Hablar de Paris es totalmente de caradura. Una ciudad tan grande no se percibe en cuatro  o cinco horas. Pero ese era todo el tiempo que teníamos.

El barco abrió sus puertas a las 7 de la mañana. Diez minutos después corríamos a buscar un taxi que nos llevara a la estación de tren. La Harve queda a dos horas y pico en tren a Paris, tiempo suficiente para tomar una siesta antes de llegar a la ciudad del amor. Aunque nada de festejar el amor: al grupo lo formábamos tres personas tan distantes las unas de las otras que es increíble que hasta seamos amigos. Sam es iraní-canadiense, su único interés con París era la Torre Eiffel en todos sus ángulos. Ariel es argentino, fotógrafo de prensa y se pregunta todos los días qué hace sacando fotos de personas sonrientes. Y yo que lo único que quería era llegar a París y después sacar la cámara.

Ni miramos el mapa. Tampoco pensamos en el camino más inteligente para ver la mayor cantidad de cosas posibles antes de volver a la estación de tren. Seguimos a Sam por el metro número 9 a Trocadero. Y a la vuelta de la esquina, allí estaba: esa estructura de hierro colocada en la ciudad para la exposición universal de 1889. Aún de pie, rodeada de gente, de verde y de carruseles.

Ariel y yo seguimos nuestro camino. Bordeamos el sena sacando fotos de las personas que caminaban con nosotros, de aquel puente llenos de candados de enamorados (y de enamorados colgando nuevos candados). Pasamos por las tullerías, por palacios reales, por lugares que en su momento estuvieron hediendo a sangre, calles pequeñas que supieron conocer las barricadas. Caminábamos por calles que no se recuperaban de una revolución para caer en la otra.

Y todo eso sin detenernos a pensar en lo que sucedía a nuestro alrededor. En lo que ese lugar acunó en la historia. Queríamos llegar al Louvre y a Notre Dame, mirábamos el reloj con miedo, caminábamos a las apuradas sin saborear el momento.

Hasta que lo hicimos. Hasta que quedamos a media cuadra de la catedral de las gárgolas. Tan cerca como nunca antes del jorobado y de Esmeralda. Entonces nos venció el hambre. Crépès y café. Respirar el aire parisino, dejar de mirar las tiendas de souvenir.

Luego seguir a la carrera. A las fotos rápidas. A conversar sobre fotografía de calle y comenzar a hacer experimentos con ella.
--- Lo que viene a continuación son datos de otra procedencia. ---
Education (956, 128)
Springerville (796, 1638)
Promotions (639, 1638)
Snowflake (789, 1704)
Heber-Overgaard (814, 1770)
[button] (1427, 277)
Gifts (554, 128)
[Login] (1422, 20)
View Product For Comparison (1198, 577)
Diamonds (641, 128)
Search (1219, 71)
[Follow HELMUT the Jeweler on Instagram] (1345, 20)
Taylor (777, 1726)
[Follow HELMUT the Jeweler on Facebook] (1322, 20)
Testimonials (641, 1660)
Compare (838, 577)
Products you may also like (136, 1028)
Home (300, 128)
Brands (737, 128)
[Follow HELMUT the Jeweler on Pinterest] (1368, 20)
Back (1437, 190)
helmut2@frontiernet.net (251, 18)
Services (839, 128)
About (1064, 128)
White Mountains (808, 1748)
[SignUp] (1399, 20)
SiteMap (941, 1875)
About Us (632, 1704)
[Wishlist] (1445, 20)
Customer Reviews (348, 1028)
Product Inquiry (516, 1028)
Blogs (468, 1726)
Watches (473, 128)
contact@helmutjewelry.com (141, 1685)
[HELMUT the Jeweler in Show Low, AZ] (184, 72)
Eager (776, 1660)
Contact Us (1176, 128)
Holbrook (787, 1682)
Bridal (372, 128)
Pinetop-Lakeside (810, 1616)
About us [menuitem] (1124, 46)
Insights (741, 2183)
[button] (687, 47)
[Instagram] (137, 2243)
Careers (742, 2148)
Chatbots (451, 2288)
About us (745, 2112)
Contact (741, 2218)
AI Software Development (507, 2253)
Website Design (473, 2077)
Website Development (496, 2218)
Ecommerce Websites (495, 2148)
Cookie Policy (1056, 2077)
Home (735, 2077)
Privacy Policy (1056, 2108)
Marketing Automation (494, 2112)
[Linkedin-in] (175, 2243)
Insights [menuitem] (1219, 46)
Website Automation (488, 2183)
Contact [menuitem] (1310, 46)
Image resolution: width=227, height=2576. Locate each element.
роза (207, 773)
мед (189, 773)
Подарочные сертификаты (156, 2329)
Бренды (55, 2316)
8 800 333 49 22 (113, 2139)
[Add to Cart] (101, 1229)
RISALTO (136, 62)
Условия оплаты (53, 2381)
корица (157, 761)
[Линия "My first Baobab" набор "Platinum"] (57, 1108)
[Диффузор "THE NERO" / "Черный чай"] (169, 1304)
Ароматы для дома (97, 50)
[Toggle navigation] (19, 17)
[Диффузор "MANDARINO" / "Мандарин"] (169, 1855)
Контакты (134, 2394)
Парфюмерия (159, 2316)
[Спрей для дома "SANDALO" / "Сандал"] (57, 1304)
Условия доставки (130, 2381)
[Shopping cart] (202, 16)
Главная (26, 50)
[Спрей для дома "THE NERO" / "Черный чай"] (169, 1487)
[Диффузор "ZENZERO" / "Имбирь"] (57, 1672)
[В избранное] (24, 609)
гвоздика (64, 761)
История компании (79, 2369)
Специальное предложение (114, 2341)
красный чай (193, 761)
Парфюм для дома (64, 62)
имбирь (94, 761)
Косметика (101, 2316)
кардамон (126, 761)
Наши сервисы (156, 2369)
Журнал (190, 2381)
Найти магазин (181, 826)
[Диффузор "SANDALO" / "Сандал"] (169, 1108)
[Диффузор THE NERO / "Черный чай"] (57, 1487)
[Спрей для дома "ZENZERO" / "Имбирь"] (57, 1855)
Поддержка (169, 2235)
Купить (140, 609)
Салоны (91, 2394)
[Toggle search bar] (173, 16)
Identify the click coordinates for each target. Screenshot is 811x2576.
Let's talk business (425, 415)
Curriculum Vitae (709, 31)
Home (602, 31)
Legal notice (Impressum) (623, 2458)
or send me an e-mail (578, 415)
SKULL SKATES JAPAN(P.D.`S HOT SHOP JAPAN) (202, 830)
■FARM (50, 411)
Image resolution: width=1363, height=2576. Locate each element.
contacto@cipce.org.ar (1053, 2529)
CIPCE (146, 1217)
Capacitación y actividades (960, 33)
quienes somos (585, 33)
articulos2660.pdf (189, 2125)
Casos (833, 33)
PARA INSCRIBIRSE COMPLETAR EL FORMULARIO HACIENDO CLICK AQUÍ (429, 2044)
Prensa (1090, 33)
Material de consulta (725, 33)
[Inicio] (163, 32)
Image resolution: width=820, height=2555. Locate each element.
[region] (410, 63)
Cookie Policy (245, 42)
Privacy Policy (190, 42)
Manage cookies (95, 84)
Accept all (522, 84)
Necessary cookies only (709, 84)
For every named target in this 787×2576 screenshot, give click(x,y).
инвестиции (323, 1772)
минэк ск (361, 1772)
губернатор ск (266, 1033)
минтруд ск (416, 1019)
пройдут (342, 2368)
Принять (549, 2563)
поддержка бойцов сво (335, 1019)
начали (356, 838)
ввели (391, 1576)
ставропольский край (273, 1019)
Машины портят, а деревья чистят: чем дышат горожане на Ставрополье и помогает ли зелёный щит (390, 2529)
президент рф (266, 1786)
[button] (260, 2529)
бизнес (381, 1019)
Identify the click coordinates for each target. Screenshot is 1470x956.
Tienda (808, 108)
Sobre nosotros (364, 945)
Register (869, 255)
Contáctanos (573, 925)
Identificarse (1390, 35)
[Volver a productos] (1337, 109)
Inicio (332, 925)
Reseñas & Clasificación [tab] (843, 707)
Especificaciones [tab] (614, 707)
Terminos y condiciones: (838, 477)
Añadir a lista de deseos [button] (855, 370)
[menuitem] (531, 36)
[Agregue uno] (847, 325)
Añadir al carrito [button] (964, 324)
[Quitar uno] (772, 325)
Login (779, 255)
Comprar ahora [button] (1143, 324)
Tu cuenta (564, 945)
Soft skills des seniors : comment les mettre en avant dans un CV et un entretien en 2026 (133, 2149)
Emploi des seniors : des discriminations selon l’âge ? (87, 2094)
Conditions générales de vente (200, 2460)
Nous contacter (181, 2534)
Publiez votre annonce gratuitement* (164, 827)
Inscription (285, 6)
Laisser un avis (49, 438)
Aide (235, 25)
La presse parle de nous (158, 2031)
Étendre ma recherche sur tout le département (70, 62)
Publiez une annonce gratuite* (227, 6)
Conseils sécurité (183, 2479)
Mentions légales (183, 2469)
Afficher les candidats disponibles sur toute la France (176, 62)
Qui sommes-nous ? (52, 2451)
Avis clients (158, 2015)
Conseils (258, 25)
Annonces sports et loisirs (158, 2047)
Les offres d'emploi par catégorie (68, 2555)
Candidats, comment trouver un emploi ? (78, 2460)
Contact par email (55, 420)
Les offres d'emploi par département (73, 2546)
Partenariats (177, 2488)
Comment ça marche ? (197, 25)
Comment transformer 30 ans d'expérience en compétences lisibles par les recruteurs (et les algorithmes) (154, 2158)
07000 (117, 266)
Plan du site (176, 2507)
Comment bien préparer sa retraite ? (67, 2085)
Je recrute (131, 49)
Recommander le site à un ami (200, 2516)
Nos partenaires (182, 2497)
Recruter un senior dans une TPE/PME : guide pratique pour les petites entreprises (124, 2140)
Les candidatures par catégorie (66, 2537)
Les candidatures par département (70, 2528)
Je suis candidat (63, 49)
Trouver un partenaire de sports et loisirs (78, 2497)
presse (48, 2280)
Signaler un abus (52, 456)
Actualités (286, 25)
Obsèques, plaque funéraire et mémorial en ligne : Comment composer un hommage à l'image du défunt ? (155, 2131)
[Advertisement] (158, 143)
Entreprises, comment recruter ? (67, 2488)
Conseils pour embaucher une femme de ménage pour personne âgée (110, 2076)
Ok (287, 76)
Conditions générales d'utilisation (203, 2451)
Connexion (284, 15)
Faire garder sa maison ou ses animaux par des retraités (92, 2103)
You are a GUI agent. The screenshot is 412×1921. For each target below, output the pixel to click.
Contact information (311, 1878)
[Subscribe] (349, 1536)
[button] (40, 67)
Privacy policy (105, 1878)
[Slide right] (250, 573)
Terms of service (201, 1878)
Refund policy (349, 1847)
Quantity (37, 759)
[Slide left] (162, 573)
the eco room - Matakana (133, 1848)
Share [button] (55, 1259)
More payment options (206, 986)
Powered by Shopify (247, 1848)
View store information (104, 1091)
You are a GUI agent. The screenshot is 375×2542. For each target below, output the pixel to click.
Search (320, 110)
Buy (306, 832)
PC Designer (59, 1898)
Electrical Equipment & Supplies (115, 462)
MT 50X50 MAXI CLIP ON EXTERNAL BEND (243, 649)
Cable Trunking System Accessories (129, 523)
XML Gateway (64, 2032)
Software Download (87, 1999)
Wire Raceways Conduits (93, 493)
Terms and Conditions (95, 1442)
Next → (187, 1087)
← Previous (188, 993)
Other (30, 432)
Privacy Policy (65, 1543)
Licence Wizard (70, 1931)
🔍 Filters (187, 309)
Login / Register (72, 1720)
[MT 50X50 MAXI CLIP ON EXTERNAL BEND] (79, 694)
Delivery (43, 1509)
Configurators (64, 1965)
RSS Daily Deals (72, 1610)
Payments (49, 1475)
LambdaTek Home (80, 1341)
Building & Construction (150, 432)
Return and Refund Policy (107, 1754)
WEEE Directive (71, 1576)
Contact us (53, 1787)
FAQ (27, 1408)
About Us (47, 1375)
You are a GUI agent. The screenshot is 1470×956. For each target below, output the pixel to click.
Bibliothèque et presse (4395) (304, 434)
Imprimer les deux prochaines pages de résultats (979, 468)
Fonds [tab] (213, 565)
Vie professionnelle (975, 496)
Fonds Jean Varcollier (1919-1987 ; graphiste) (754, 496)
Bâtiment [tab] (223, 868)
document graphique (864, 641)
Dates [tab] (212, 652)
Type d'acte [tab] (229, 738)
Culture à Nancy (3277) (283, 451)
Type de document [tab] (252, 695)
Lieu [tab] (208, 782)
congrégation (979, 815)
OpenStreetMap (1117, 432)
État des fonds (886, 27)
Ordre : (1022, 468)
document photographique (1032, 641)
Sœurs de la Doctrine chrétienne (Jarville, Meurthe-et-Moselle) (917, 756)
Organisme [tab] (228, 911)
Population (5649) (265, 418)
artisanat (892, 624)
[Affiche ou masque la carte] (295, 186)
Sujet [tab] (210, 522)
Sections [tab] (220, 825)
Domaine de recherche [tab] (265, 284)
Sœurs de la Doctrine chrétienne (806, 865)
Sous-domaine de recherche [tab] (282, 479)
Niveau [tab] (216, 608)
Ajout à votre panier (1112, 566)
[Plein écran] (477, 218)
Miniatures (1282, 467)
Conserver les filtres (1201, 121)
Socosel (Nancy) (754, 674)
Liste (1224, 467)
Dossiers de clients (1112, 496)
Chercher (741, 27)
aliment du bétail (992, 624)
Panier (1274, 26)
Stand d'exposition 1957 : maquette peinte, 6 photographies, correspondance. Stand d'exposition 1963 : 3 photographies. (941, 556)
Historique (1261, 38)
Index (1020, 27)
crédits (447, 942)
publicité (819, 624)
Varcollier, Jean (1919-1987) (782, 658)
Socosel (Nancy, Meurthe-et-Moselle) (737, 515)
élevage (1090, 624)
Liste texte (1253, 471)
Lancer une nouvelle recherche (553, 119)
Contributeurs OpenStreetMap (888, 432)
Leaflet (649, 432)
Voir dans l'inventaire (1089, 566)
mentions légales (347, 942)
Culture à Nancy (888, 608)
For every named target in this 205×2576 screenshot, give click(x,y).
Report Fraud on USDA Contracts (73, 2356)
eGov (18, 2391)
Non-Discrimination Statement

Es imposible conocer una ciudad tan grande, tan llena de historia y de vida en un par de horas. Pero a la vez, es imposible estar tan cerca y no llegar a ella. No dejarse encantar.

El año pasado una de mis mejores amigas fue a París. Al volver me dijo que estaba sobrestimada: que tiene olor a pichí y que está sucia. Que el metro está por caerse a pedazos. Es imposible ir a Londres, luego a Paris y que la segunda gane. Pero también me dijo que tenía que ir y comprobarlo por mí misma. Es que esta ciudad tiene magia. En todo su empalague de edificios decorados y puentes ostentosos, tiene un aire que atrapa. Tiene una historia que no pasa de ser percibida.

Es cierto, hay olor a pichí, es un lugar sucio y la iluminación del metro hace que quieras tirarte a las vías. Especialmente cuando Ariel y yo pretendíamos volver a la estación de tren y el metro paró en la mitad del túnel. Él, después de haber vivido años en Buenos Aires, nada más se rió de mi cara de susto; yo que nada tuve tres meses de aprender francés (el tiempo suficiente para decir mi nombre y que no hablo el idioma) quería que alguien me tradujera lo que decía el altavoz.

Y en la estación de tren volvimos a encontrar a Sam que había decidido quedarse en la Torre. Otra siesta a la vuelta y una vez más a trabajar.


De más está decir, a esta foto no la saqué yo. Las mías llegarán después. Esta imagen me ayudó durante mi contrato anterior con Princess, a llegar al final del mímso. A soportar compañeros maleducados y novios innombrables. También fue el fondo de mi celular durante más tiempo del necesario ya que es la metáfora perfecta de salir al mundo y del vértigo que da al notar lo grande y diferente que es.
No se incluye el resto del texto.